# Wec



## Damon1698 (Oct 13, 2009)

yes WEC, it is like UFC's little brother bantamweight through lightweight classes and way more exciting! [for those who don't know about it]
anyways who watches this? favorite fighters?


----------



## Nolerama (Oct 14, 2009)

I love the WEC. The fights aren't as hyped up as the UFC (not by much) and the fighters seem to be more willing to think outside of the box technique-wise.

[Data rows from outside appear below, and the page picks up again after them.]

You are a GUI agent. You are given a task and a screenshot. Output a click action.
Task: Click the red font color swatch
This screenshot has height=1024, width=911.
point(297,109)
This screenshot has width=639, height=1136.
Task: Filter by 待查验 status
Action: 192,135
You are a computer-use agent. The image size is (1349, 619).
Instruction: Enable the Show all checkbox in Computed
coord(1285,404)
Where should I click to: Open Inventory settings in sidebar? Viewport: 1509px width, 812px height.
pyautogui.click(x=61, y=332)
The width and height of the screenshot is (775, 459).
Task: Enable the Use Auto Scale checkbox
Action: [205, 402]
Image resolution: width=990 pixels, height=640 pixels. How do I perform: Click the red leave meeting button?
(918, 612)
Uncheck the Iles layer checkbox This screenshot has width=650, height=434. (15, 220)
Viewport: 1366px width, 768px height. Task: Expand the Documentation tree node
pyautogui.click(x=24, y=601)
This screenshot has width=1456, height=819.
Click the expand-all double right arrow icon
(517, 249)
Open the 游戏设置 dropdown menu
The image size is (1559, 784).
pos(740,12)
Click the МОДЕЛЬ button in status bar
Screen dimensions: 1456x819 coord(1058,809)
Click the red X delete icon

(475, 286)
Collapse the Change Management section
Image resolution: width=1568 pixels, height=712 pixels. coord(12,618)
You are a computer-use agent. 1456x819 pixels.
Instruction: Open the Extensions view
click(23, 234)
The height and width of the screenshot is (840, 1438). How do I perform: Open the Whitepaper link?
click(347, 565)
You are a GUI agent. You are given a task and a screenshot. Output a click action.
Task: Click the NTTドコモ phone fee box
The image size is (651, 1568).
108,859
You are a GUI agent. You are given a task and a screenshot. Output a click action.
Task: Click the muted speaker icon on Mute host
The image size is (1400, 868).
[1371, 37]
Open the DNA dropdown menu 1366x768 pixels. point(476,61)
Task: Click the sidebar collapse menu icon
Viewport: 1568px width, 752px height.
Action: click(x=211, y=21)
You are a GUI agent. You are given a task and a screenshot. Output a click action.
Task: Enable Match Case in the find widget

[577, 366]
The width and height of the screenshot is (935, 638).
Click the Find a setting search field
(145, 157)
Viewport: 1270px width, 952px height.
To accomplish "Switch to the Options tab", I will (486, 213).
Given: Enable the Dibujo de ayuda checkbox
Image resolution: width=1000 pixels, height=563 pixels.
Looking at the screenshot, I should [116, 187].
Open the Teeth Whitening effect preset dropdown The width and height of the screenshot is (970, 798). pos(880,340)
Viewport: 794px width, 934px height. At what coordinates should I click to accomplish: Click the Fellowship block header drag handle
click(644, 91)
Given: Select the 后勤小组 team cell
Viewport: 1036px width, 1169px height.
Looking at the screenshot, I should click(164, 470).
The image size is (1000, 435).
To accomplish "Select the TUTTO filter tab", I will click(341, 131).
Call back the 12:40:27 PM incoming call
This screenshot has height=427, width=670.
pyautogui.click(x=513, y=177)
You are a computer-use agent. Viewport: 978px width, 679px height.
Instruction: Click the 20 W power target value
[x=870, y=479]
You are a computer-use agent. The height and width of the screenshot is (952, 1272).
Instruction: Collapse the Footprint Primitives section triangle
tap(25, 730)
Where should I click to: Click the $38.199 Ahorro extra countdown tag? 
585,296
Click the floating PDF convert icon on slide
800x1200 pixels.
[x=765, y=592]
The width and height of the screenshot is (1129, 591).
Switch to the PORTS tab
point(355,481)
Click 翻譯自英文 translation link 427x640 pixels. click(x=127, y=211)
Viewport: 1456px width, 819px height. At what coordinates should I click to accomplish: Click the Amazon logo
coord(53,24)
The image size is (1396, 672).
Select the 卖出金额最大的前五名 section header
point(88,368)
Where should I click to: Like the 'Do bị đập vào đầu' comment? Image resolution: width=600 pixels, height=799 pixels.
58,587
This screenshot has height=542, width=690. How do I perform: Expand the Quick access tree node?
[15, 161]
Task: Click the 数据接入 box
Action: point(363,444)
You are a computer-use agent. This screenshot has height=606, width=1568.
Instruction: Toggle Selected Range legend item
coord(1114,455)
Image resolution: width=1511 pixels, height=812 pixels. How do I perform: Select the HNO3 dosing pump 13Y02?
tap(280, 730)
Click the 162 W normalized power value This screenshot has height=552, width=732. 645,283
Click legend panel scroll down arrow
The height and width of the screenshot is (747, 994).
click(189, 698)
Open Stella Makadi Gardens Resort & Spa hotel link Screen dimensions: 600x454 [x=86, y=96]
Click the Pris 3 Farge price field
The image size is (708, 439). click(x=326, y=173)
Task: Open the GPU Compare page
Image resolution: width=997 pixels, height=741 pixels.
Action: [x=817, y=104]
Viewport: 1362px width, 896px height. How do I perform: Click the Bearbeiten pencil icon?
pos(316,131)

And yes, the lighter weights help make sure it's a faster-paced fight.


----------



## MattJ (Oct 19, 2009)

WEC is excellent! They have some really great fighters - Brown, Faber, Aldo, Mizugaki, Bowles, Torres, etc.  I hope they fold the WEC into the UFC so those guys can get paid what they're worth.


----------



## oddball (Oct 19, 2009)

WEC has never disappointed, everythings been exciting from when I first started watching (Torres vs Tapia). I'm really looking forward to Jose Aldo vs. Mike Brown.


----------



## Damon1698 (Oct 19, 2009)

oddball said:


> WEC has never disappointed, everythings been exciting from when I first started watching (Torres vs Tapia). I'm really looking forward to Jose Aldo vs. Mike Brown.


me too


----------